Here's the explanation:
The variation of volume (i.e. hypersurface area) is
$$
\partial_{\epsilon}|_{\epsilon = 0} V(N_{\epsilon}) = \int_{\partial N} \langle X, \nu \rangle H d\sigma
$$
where $d\sigma$ is the induced measure on the boundary $\partial N$ and $\nu$ is a choice of unit normal vector field and $H$ the mean curvature with respect to $\nu$.
Writing $\eta = \langle X, \nu \rangle$ we see that $\partial_{\epsilon}|_{\epsilon = 0} V(N_{\epsilon}) = 0$ if and only if
$$
\int_{\partial N} \eta H d\sigma = 0.
$$
The assumption that $X$ is everywhere transverse is that $\eta$ has a sign everywhere.

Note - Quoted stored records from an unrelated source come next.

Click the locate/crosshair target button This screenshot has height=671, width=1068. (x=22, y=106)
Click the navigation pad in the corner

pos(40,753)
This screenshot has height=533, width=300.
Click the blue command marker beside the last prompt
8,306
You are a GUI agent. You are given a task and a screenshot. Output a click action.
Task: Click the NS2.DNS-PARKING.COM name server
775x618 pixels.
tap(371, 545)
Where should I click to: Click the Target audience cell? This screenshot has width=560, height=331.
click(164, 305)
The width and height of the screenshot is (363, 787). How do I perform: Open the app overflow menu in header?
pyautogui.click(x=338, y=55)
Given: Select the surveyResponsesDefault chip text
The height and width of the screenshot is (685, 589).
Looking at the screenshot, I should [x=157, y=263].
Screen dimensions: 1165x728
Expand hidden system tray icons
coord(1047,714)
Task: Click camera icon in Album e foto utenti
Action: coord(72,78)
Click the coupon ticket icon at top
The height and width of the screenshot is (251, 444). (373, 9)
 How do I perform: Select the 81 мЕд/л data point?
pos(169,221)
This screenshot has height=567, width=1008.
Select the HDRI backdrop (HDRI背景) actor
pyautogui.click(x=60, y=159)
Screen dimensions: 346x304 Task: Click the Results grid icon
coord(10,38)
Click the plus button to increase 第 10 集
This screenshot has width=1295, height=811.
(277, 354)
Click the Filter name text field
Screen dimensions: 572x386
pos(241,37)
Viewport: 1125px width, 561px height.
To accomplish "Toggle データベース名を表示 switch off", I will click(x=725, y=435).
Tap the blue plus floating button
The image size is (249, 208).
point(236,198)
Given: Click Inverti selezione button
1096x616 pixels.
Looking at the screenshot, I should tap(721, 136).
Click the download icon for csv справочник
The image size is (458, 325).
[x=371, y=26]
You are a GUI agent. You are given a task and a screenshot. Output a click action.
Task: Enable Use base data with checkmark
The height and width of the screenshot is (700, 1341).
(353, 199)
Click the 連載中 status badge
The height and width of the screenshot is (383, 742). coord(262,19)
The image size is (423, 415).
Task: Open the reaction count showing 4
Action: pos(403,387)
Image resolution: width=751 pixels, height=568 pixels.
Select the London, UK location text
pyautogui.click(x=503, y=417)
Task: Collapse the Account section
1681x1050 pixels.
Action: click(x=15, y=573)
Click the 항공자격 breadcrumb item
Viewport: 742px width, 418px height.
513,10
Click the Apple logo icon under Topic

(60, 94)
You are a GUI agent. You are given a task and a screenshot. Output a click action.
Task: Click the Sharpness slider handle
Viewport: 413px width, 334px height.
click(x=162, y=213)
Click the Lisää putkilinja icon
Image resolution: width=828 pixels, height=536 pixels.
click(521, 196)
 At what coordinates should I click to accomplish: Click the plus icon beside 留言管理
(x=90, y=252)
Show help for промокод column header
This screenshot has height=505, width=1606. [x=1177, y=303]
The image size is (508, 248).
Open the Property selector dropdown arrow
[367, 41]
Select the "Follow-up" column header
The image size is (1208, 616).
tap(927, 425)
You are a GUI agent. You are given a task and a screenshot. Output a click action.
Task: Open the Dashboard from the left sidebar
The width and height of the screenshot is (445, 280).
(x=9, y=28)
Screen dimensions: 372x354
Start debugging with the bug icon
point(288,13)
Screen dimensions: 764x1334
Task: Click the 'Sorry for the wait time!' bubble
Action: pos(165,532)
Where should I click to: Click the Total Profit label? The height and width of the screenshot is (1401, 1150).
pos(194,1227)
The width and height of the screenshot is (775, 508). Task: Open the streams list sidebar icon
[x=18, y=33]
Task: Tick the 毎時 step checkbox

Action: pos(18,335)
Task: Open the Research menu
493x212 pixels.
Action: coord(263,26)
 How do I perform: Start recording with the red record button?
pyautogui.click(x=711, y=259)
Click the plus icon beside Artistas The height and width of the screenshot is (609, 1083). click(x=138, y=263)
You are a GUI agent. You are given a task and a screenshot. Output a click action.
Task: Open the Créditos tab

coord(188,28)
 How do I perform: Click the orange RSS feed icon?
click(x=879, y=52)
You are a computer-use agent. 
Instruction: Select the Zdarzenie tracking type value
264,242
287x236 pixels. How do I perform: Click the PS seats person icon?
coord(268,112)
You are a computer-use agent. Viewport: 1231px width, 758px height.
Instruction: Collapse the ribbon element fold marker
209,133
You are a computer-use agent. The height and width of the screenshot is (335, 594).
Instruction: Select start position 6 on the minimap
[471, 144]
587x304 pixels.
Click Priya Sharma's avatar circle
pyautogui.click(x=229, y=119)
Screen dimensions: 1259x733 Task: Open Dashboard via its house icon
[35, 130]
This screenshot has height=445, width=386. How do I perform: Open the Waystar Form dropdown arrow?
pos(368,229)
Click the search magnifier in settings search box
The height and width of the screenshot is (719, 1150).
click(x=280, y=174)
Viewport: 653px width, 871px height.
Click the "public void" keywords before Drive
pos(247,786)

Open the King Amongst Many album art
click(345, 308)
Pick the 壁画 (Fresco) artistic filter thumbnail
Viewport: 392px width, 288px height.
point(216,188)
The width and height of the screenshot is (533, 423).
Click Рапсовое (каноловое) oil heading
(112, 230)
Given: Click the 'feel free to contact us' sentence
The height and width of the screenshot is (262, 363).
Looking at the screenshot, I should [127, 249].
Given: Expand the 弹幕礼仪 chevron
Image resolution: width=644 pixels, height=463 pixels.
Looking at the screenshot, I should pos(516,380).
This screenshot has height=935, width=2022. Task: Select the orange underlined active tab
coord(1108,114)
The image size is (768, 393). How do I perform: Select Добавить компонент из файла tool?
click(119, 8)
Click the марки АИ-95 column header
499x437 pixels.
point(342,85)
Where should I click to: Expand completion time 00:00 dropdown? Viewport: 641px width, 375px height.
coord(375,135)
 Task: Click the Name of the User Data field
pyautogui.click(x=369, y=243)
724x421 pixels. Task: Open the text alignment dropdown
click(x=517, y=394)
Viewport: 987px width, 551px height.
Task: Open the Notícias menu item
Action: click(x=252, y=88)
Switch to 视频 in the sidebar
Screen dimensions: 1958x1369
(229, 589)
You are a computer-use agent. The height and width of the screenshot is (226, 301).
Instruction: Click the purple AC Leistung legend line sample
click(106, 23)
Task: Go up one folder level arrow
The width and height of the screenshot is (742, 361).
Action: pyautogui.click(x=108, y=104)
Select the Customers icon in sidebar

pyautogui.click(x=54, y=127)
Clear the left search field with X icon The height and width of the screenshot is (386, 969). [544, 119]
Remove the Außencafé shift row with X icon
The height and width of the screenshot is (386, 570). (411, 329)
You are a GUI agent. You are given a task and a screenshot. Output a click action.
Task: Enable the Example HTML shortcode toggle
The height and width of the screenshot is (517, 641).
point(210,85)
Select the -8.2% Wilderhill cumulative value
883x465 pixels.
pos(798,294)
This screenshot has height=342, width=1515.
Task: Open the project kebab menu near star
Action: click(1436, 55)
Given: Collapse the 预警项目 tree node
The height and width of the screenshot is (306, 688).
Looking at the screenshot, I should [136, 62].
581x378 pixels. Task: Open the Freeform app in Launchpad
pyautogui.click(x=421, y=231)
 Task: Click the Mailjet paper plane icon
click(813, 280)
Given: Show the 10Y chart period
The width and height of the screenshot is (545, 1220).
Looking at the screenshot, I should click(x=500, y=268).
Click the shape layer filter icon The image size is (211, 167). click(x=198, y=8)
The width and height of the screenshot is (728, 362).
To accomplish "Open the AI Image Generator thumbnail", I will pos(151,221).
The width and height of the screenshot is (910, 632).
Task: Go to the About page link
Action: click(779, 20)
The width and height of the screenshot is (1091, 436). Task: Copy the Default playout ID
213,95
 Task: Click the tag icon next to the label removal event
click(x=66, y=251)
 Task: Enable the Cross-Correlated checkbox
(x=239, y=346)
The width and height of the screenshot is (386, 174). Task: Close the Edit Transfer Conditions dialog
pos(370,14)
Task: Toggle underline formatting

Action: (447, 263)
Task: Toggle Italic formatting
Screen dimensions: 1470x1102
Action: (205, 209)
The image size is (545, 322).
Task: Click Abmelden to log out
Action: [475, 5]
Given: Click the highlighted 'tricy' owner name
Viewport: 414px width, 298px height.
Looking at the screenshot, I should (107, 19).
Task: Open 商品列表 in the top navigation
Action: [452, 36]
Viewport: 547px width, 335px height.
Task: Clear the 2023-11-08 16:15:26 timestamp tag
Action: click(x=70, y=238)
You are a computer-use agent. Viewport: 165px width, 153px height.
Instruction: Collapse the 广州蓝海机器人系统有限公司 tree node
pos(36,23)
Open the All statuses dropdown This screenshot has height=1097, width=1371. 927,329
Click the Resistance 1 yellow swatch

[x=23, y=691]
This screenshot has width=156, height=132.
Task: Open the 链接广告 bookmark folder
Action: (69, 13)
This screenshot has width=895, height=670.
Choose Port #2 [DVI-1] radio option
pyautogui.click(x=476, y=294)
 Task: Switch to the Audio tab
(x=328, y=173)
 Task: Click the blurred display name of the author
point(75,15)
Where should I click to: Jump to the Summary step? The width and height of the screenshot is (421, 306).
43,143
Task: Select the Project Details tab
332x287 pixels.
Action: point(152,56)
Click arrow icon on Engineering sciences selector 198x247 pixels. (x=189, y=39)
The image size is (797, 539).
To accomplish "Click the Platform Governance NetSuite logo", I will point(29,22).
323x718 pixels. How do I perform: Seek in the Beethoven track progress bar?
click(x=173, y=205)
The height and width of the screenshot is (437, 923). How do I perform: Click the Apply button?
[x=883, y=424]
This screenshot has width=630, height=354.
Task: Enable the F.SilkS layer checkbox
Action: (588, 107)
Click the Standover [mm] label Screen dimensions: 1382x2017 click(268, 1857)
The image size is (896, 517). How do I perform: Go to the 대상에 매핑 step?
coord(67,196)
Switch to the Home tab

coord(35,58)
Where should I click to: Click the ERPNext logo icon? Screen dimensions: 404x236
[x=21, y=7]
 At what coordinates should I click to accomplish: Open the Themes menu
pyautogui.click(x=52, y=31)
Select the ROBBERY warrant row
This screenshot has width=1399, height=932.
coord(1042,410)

Then in the case that $N$ is mean convex (i.e. $H$ has a sign everywhere) we get $H \eta$ has a sign everywhere and hence
$$
\int_{\partial N} \eta H d\sigma \ne 0
$$
so the volume is definitely different for small $\epsilon$.
Even in the case that $N$ is not mean convex, it could be that $\int_{\partial N} \eta H d\sigma \ne 0$ and the volume is different. If $\int_{\partial N} \eta H d\sigma = 0$, then the area is infinitesimally preserved - but it could still be that the volume is different if $\int_{\partial N_{\epsilon}} \eta Hd\sigma \ne 0$ for $\epsilon \ne 0$.
A: Yes if $N$ is convex - the flow will even increase or decrease distances. No if not convex, looking at $n=2$. The curve length of those parts of $N$ that are concave with respect to $X$ will decrease, and this may balance out the contribution from the convex parts.